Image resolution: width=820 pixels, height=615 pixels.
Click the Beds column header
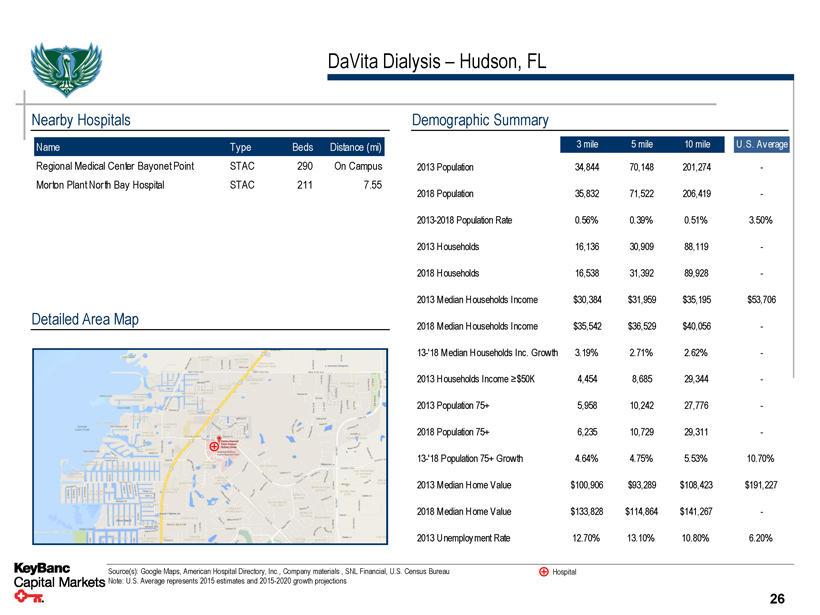(x=303, y=147)
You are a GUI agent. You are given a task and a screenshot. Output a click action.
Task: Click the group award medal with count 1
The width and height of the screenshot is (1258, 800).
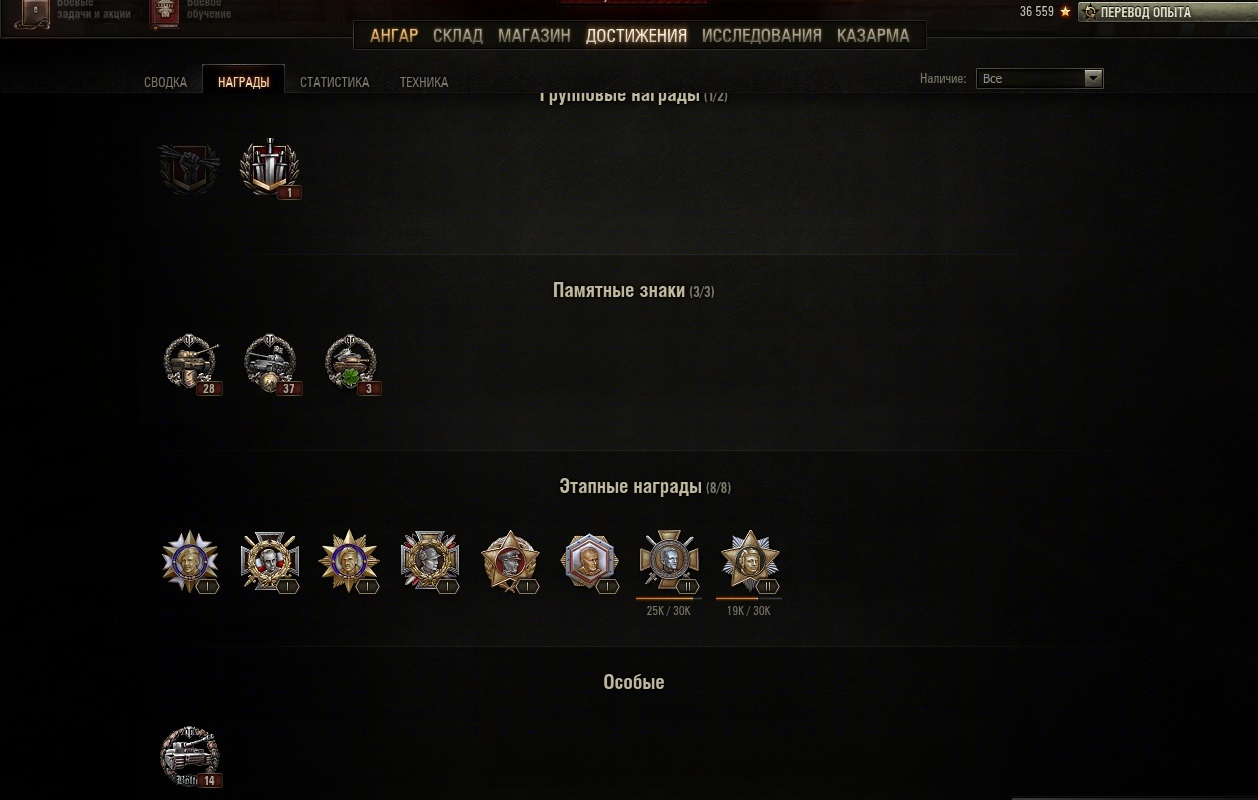tap(270, 168)
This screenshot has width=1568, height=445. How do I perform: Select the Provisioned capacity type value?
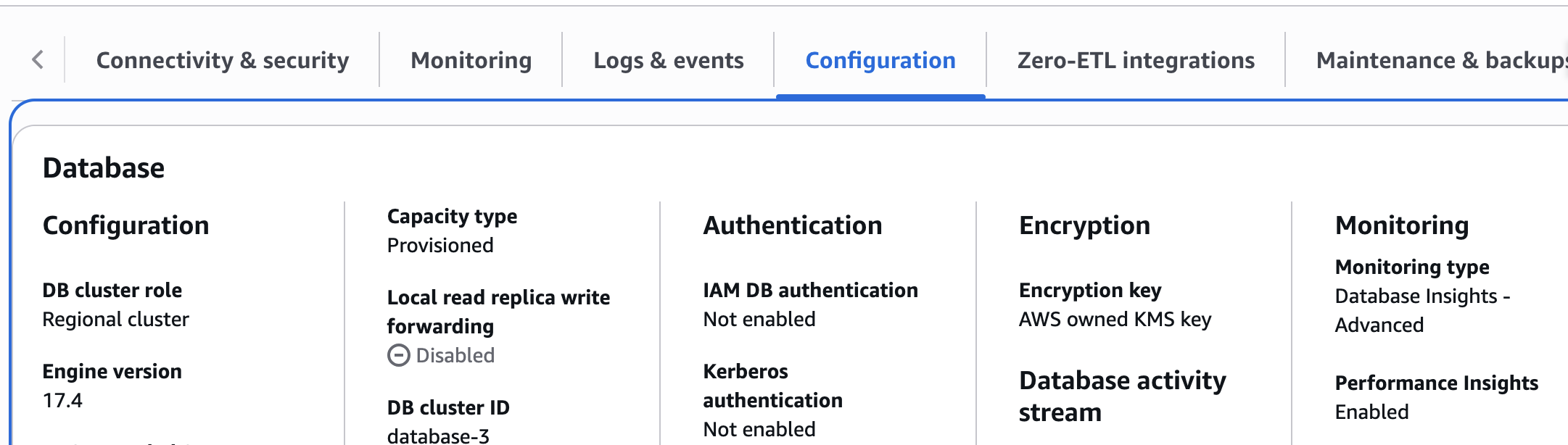click(x=440, y=246)
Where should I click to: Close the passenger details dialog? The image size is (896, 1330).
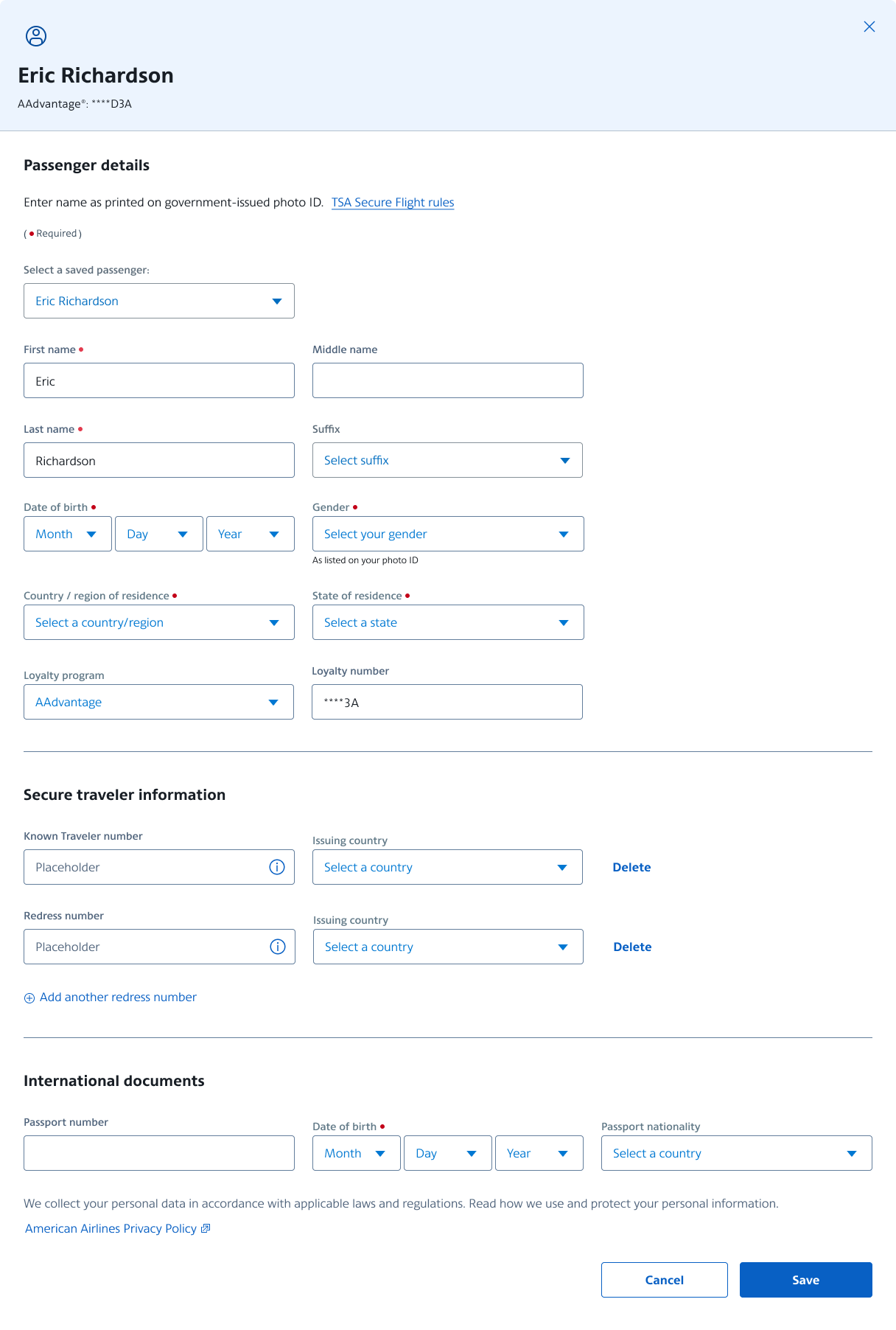coord(869,27)
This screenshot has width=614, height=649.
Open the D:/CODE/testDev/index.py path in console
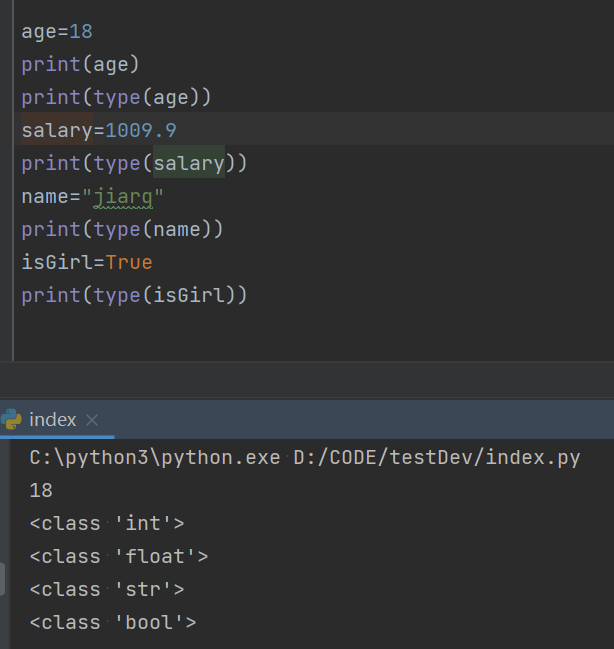(x=437, y=458)
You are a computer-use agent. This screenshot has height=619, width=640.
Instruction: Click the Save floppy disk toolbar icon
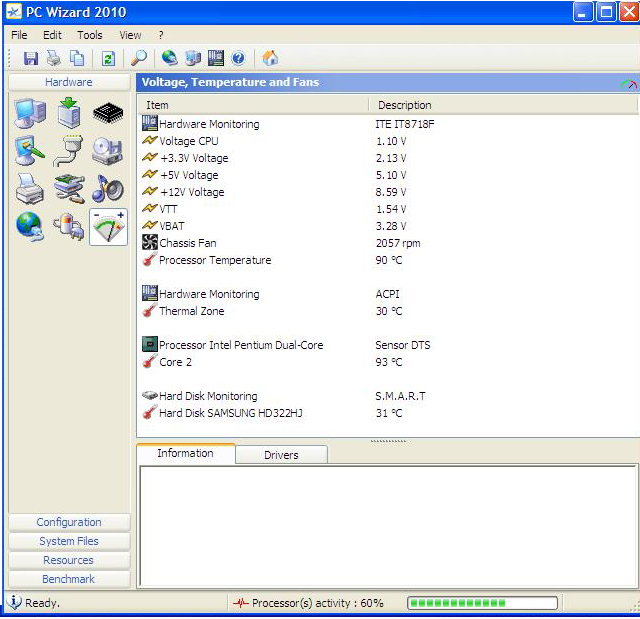31,59
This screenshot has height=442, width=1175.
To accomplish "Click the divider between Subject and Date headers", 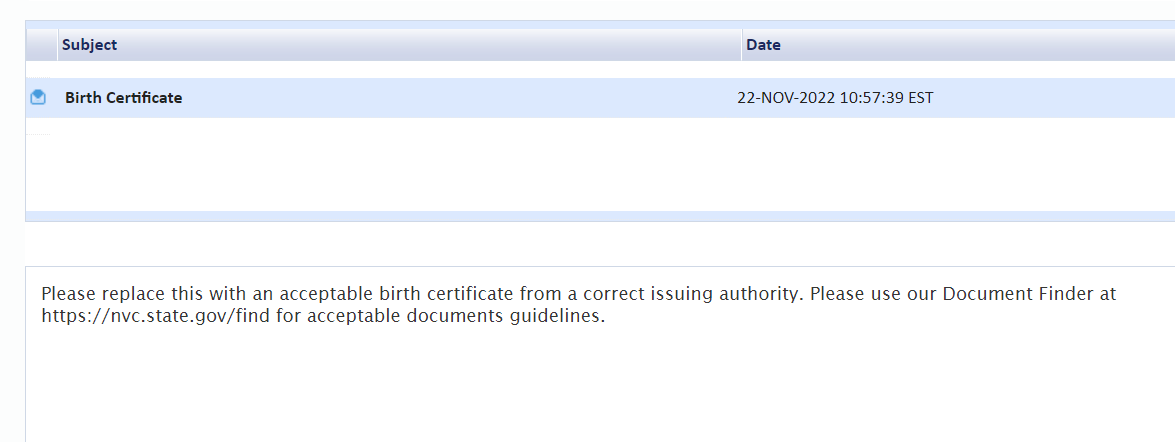I will pyautogui.click(x=742, y=45).
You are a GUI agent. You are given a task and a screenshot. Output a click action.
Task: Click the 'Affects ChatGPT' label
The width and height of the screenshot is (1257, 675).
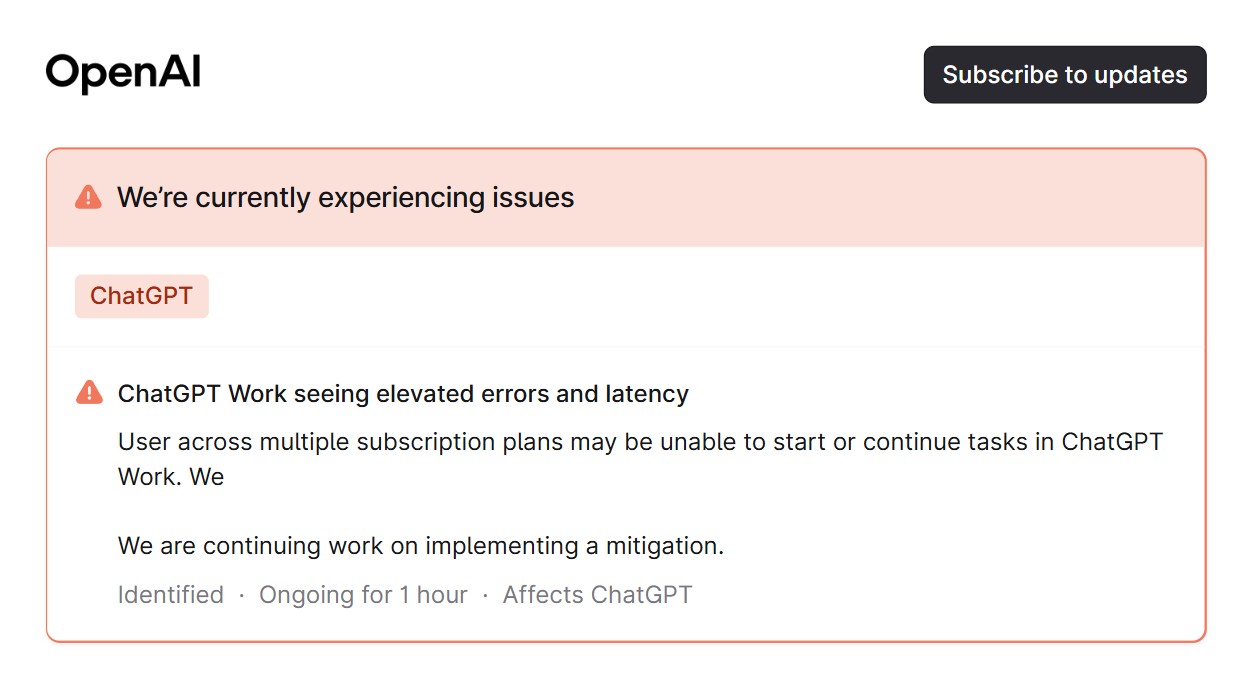point(597,595)
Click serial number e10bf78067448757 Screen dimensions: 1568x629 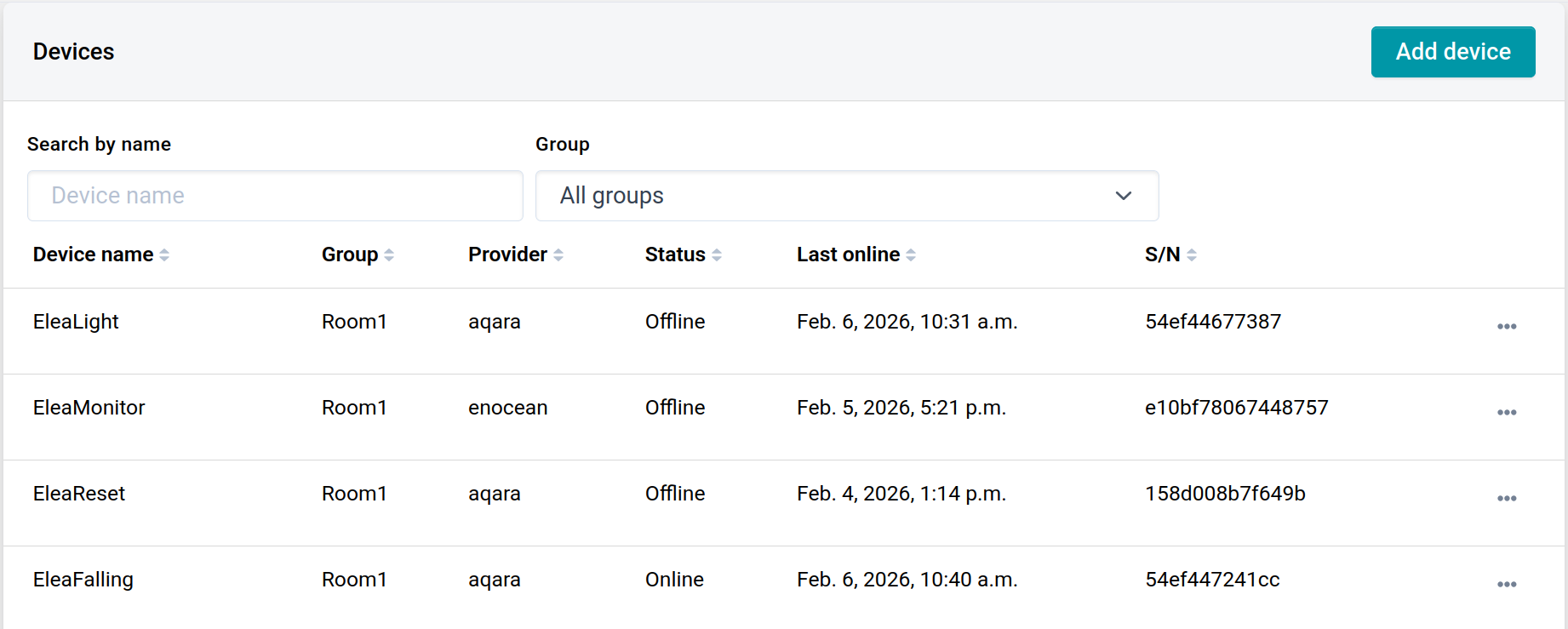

▸ Required action
Begin at the first line of the entries above and return each line exactly, stopping after the line that contains "This screenshot has height=442, width=1175.". Pictures do not belong in the copy.

▸ Task answer
Image resolution: width=820 pixels, height=615 pixels.
Click the Beds column header
(x=303, y=147)
You are a GUI agent. You are given a task and a screenshot. Output a click action.
Task: Click the group award medal with count 1
The width and height of the screenshot is (1258, 800).
tap(270, 168)
This screenshot has width=1568, height=445. How do I perform: Select the Provisioned capacity type value?
click(x=440, y=246)
Where should I click to: Close the passenger details dialog? The image size is (896, 1330).
coord(869,27)
This screenshot has width=614, height=649.
Open the D:/CODE/testDev/index.py path in console
(x=437, y=458)
You are a computer-use agent. This screenshot has height=619, width=640.
Instruction: Click the Save floppy disk toolbar icon
31,59
This screenshot has height=442, width=1175.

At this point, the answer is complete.